The team urges conservation practitioners to guard against these sources of error, which could mislead even the best conservation efforts, and suggests a constructive way forward using alternative methods of counting rare animals that avoid the pitfalls of the index-calibration approach.

A report of the research is published this week in the journal *Methods in Ecology and Evolution*.

Index-calibration often relies on measuring animal numbers accurately in a relatively small region using reliable, intensive and expensive methods (such as camera trapping) and then relating this measure to a more easily obtained, inexpensive indicator (such as animal track counts) by means of calibration. The calibrated-index is then used to extrapolate actual animal numbers over larger regions.

This approach has been popular among wildlife conservation agencies to generate animal numbers at a regional and national level. These numbers are then used to inform conservation efforts and direct resources worth millions of pounds.

To investigate index-calibration the team created a mathematical model describing the approach and then tested its efficiency when different values, representing variations in data, were inputted. Under most conditions the model was shown to lose its efficiency and power to predict. The team then tested this mathematical model on a real world example: attempting to derive tiger numbers from fieldwork data. The index-calibration model was shown to be unreliable again, with any high degree of success shown to be down to chance, rather like being dealt a single incredibly ‘high value’ poker hand, that could not be replicated.

Arjun Gopalaswamy, lead author of the report from the Wildlife Conservation Research Unit at Oxford University’s Department of Zoology, said: ‘Our study shows that index-calibration models are so fragile that even a 10 percent uncertainty in detection rates severely compromises what we can reliably infer from them. Our empirical test with data from Indian tiger survey efforts proved that such calibrations yield irreproducible and inaccurate results.’

Arjun added: ‘Index-calibration relies on the assumption that detection rates of animal evidence are high and unvarying. In reality this is nearly impossible to achieve. Instead, there are many flexible approaches, developed over the past decade by statistical ecologists, which can cut through noisy ‘real world’ data to make accurate predictions.’

Dr Ullas Karanth, a co-author from the Wildlife Conservation Society, and a member of India’s National Tiger Conservation Authority, said: ‘This study exposes fundamental statistical weaknesses in the sampling, calibration and extrapolations that are at the core of methodology used by the Government to estimate India’s numbers, thus undermining their reliability.

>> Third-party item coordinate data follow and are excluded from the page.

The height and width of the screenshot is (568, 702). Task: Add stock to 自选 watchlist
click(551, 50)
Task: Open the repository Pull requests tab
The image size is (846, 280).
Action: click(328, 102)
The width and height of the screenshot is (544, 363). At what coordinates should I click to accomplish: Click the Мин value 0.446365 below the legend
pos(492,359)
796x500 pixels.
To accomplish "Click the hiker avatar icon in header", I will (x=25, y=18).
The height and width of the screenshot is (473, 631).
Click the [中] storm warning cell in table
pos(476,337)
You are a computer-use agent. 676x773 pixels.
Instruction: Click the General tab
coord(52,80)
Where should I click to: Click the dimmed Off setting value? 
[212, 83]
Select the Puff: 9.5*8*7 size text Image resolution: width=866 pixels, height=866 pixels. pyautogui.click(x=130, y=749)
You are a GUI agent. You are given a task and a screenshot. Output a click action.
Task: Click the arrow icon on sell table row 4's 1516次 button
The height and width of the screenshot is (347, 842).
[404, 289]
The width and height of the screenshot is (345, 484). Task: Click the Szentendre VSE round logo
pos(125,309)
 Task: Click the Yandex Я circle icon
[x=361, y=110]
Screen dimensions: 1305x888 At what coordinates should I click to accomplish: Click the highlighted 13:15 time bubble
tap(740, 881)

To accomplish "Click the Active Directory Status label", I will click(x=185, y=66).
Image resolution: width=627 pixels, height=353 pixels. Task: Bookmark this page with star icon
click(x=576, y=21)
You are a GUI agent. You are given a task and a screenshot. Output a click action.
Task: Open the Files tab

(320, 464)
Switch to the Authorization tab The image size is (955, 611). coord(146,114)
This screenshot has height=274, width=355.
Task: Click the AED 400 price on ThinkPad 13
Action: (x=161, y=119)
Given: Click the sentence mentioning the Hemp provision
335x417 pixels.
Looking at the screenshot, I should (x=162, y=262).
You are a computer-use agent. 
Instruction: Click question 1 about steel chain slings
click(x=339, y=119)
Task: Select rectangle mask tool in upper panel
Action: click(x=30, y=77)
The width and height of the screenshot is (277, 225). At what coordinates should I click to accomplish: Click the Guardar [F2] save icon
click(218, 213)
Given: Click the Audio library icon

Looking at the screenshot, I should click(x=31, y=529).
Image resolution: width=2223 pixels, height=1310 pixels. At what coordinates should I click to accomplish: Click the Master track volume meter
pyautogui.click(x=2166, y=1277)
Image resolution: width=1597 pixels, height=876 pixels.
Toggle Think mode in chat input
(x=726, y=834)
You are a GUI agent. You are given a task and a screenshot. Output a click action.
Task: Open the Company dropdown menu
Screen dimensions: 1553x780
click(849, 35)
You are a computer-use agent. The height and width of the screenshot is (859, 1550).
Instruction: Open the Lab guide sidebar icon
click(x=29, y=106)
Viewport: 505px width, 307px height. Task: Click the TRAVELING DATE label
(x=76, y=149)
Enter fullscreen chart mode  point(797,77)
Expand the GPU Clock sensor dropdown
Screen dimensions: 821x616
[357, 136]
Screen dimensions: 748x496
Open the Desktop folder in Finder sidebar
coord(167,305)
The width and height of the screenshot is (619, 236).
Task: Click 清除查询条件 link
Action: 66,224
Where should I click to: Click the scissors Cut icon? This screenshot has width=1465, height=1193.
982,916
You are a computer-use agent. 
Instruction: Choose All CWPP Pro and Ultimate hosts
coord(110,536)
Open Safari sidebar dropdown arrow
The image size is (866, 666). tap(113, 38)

We are not at all disputing that tigers numbers have increased in many locations in India in last 8 years, but the method employed to measure this increase is not sufficiently robust or accurate to measure changes at regional and country wide levels.’

Professor Mohan Delampady, a co-author from the Indian Statistical Institute, said: ‘The findings have wider consequences for several applied sciences where sampling and direct extrapolation is involved, especially when sampling errors are influenced by unknown detection probabilities.’

Professor David Macdonald, a co-author and the founding Director of the Wildlife Conservation Research Unit at Oxford University’s Department of Zoology, said: ‘This is a breakthrough which will dramatically change how we count wildlife numbers in the future.’ He added: ‘Index-calibration can work well, if the correlations are tight and consistent, but often they aren’t, and many of us, myself included, for example in the context of estimating numbers of mink and water voles in the UK, have been using the technique without appreciating its risks. Our intention is to help conservationists by highlighting the conditions when index calibration can be misleading. Everybody will benefit from greater accuracy when it comes to counting rare animals.’

The team say that the aim of the study is to help ecologists and conservationists to address the global challenge of counting rare and elusive animals. The good news is that the mathematical model created by the team provides the crucial ‘link’ between some of the older methods (which don’t estimate detection rates) with some of the newer methods (which do estimate detection rates). The findings will help in the reanalysis of raw data from wildlife research. The study also recommends that estimates from future surveys will be most reliable if designed, a priori, keeping in mind the power of modern, robust, modelling approaches.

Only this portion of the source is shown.